Pydantic to OpenAI Structured Outputs Compatibility Solution (with implementation)

I’ve developed a comprehensive solution (available as a MIT-licensed gist) for the widespread compatibility issues between Pydantic models and OpenAI’s Structured Outputs that I believe should be integrated into LangChain to benefit the entire community.

The Problem

Many LangChain users encounter frustrating errors when using .with_structured_output() with OpenAI’s strict JSON schema mode. The root cause is that OpenAI’s Structured Outputs only support a very limited subset of JSON Schema, while Pydantic generates rich, full-featured schemas. This mismatch causes failures for common patterns:

  • Optional fields (Optional[str] = None) generate {"type": ["string", "null"]} which OpenAI rejects

  • Numeric constraints (Field(ge=0, le=100)) use minimum/maximum keywords that OpenAI doesn’t support

  • Recursive models (tree structures, linked lists) use $ref which OpenAI explicitly forbids

  • Union types generate anyOf/oneOf which aren’t supported in strict mode

  • Missing or empty additionalProperties cause validation errors

Currently, developers must either rewrite their Pydantic models (breaking compatibility with other providers) or manually craft OpenAI-specific schemas (error-prone and tedious).

The Solution

I’ve created a sanitize_for_openai_schema() function that automatically transforms any Pydantic model into an OpenAI-compatible schema. The implementation:

  1. Converts optionals to OpenAI’s preferred required+nullable pattern

  2. Detects recursive models early and fails with helpful error messages

  3. Migrates constraints to descriptions for app-side validation

  4. Collapses unions intelligently while preserving nullability

  5. Fixes additionalProperties to always have proper typing

  6. Preserves field order from the original Pydantic model

Integration with LangChain

This could be integrated into LangChain in several ways:

# Option 1: Automatic in with_structured_output
llm.with_structured_output(
    MyModel, 
    method="json_schema",
    strict=True,
    sanitize_schema=True  # New parameter
)

# Option 2: Standalone utility
from langchain.output_parsers.openai_tools import sanitize_for_openai_schema
schema = sanitize_for_openai_schema(MyModel)
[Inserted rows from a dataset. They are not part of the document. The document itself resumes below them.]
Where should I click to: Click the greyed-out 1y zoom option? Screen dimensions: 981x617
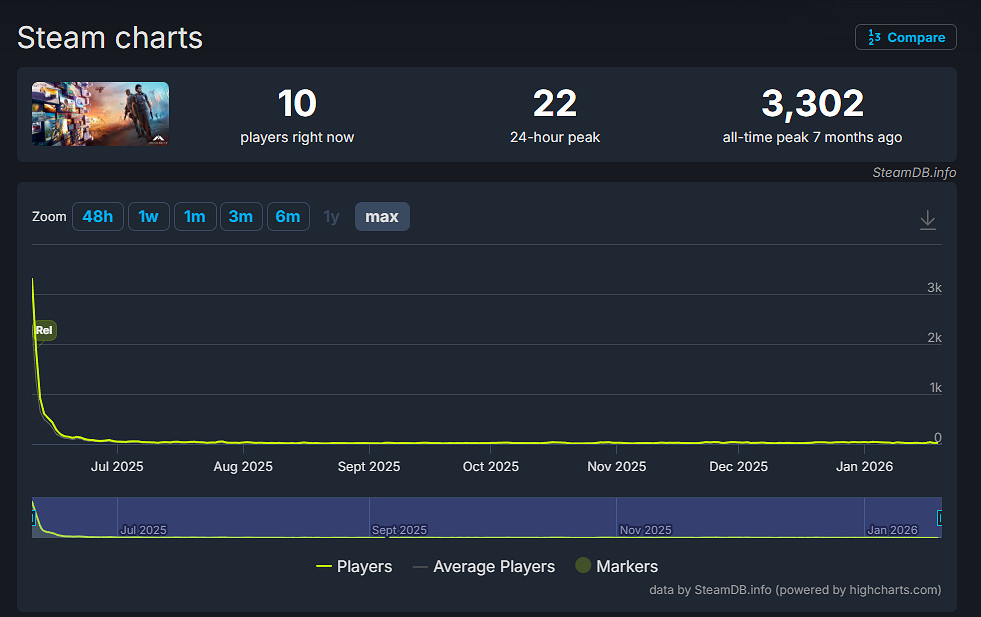click(x=331, y=217)
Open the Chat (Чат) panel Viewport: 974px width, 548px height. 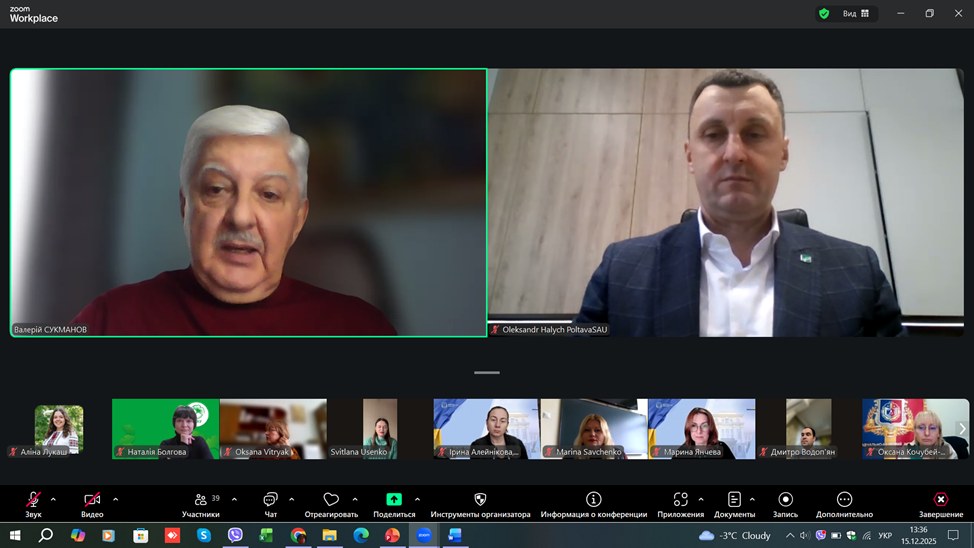pos(270,500)
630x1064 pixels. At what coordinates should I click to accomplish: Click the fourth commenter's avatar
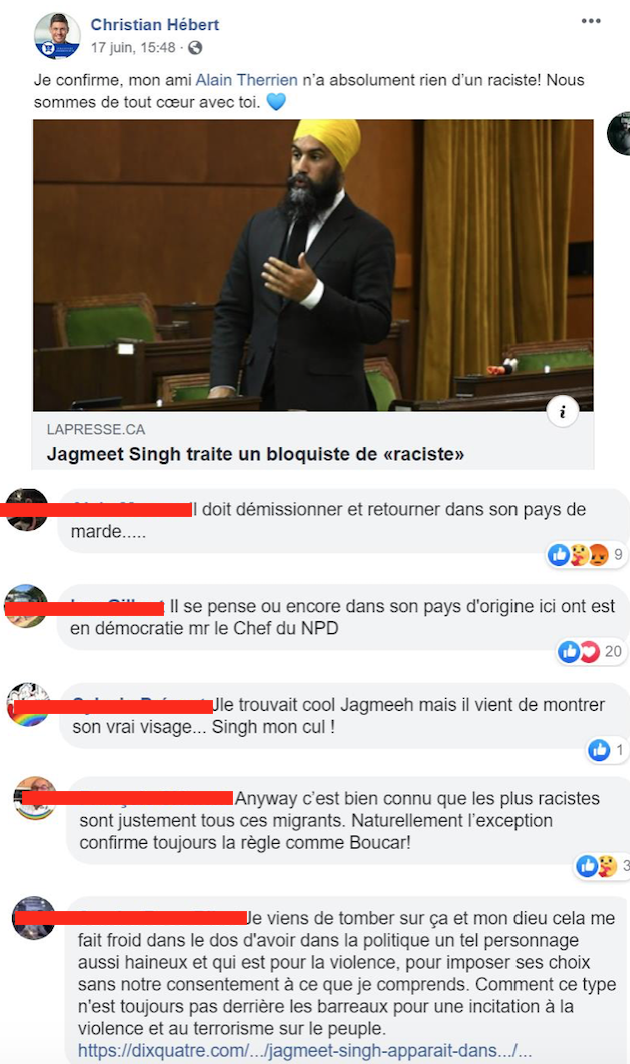[x=35, y=798]
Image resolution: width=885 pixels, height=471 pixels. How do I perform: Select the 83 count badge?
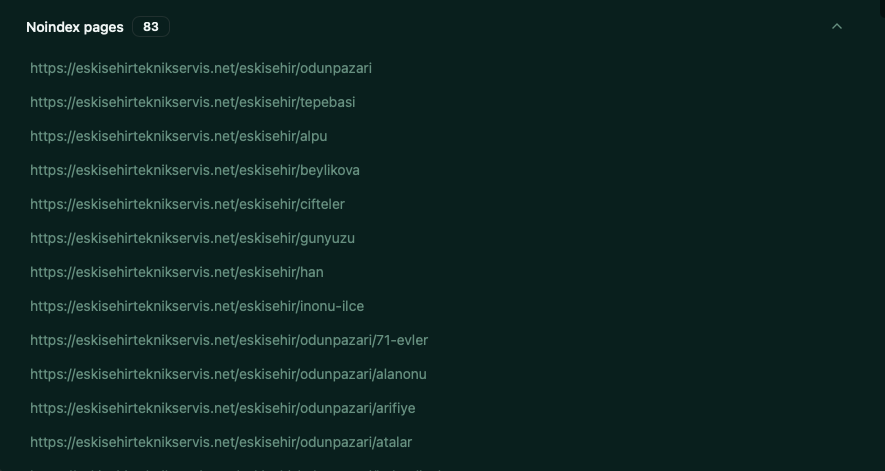(x=151, y=27)
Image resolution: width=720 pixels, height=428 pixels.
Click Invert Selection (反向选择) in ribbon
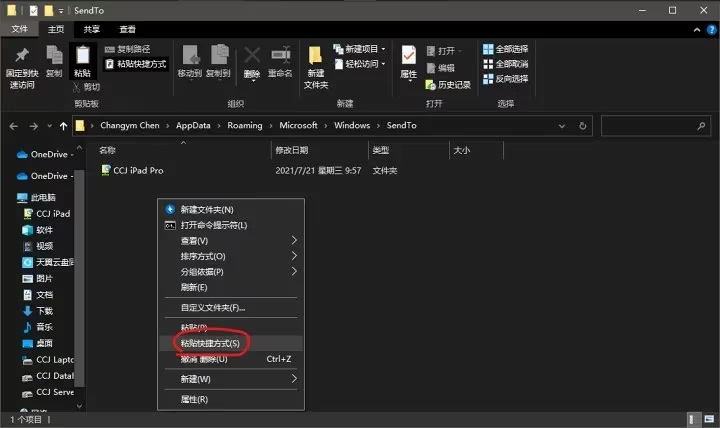click(x=505, y=78)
# Option 3: Auto-detect and sanitize when strict=True
llm.with_structured_output(MyModel, method="json_schema", strict=True)
# Automatically applies sanitization when needed

Benefits for the Community

  • Zero model changes required - Existing Pydantic models work immediately

  • Cross-provider compatibility - Same models work with OpenAI, Anthropic, local LLMs

  • Better developer experience - Clear errors for unsupported patterns

  • Production-tested - Includes 1000+ lines of tests covering all edge cases

  • MIT licensed - Free to use even outside LangChain

The Code

The gist includes:

  • json_schema.py - The complete sanitizer implementation with extensive documentation

  • test_json_schema_edge_cases.py - Comprehensive test suite

The code is MIT licensed, so anyone can use it in their projects immediately, whether or not it gets integrated into LangChain. However, I believe this would be a valuable addition to LangChain core, saving countless developers from these frustrating compatibility issues.

Example Usage

from pydantic import BaseModel, Field
from typing import Optional, List

class User(BaseModel):
    name: str
    age: Optional[int] = Field(None, ge=0, le=120)
    tags: List[str] = []
    metadata: dict = {}

# Without sanitizer: OpenAI API errors
# With sanitizer: Works perfectly!
schema = sanitize_for_openai_schema(User)

I’m happy to if this makes it into LangChain code. The implementation is production-ready and has been battle-tested with 20+ different Pydantic models. Let me know your thoughts or if you need any clarification!